The test results revealed that patients successfully recalled some words more often than others, regardless of the way the words were paired. Of the 300 words used, the top five were on average about seven times more likely to be successfully recalled than the bottom five, according to the study.

For many years scientists have thought that successful recall of a paired word meant that a person’s brain made a strong connection between the two words during learning and that a similar process may explain why some experiences are more memorable than others, according to the news release.

However, once doctors saw similar results after 2,623 healthy volunteers took an online version of the word pair test, their outlooks changed.

“We saw that some things – in this case, words – may be inherently easier for our brains to recall than others,” said Dr. Zaghloul. “These results also provide the strongest evidence to date that what we discovered about how the brain controls memory in this set of patients may also be true for people outside of the study.”

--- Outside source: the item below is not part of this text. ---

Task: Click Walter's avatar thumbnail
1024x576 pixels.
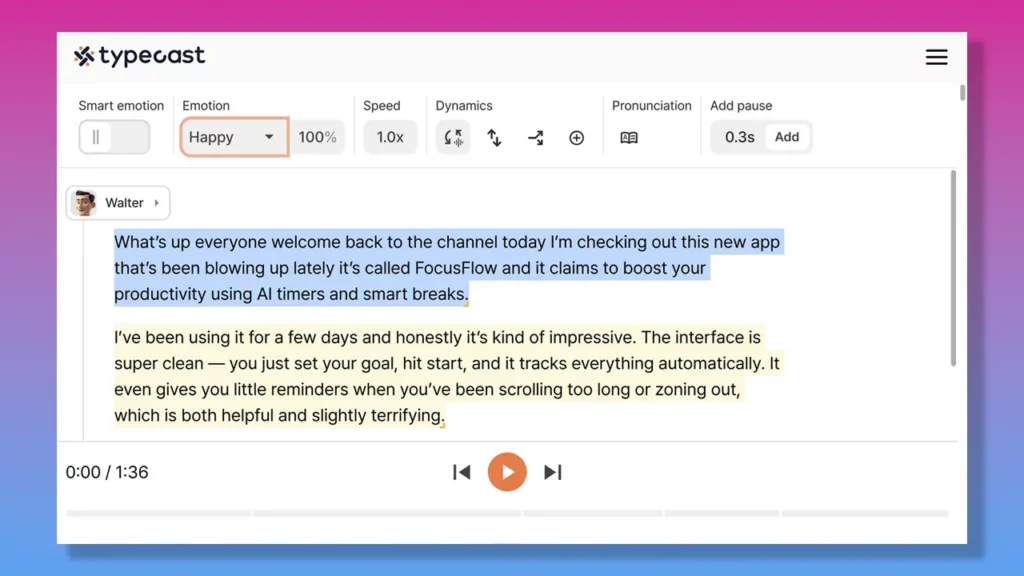Action: [x=87, y=202]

“Our exciting finding is that there are some images of people or places that are inherently memorable for all people, even though we have each seen different things in our lives,” said Wilma Bainbridge, Ph.D., an assistant professor in the department of psychology at the University of Chicago. “And if image memorability is so powerful, this means we can know in advance what people are likely to remember or forget.”

Electrical recordings of the brain's language center, showed that the patients' brains replayed the neural signatures behind those words earlier than the less memorable ones. The researchers saw this trend when they looked at both averages of all results and individual trials, which strongly suggested that the more memorable words are easier for the brain to find, according to the news release. 

Results suggested that the more memorable words were more often linked to the meanings of other words used in the English language. This meant that when researchers plugged these similarities into a computer model, it correctly guessed which words were memorable from patients and healthy volunteer tests. This supported previous studies which suggested that the brain may revisit these highly connected memories, like the way animals forage for food or a computer searches the internet, the news released concluded.

“You know when you type words into a search engine, and it shows you a list of highly relevant guesses? It feels like the search engine is reading your mind. Well, our results suggest that the brains of the subjects in this study did something similar when they tried to recall a paired word, and we think that this may happen when we remember many of our past experiences,” said Dr. Xie. “Our results also suggest that the structure of the English language is stored in everyone’s brains and we hope that, one day, it is used to overcome the variability doctors face when trying to evaluate the health of a person’s memory and brain.”

NIH is currently exploring ways to incorporate their results and computer model into the development of memory tests for Alzheimer’s disease and other forms of dementia.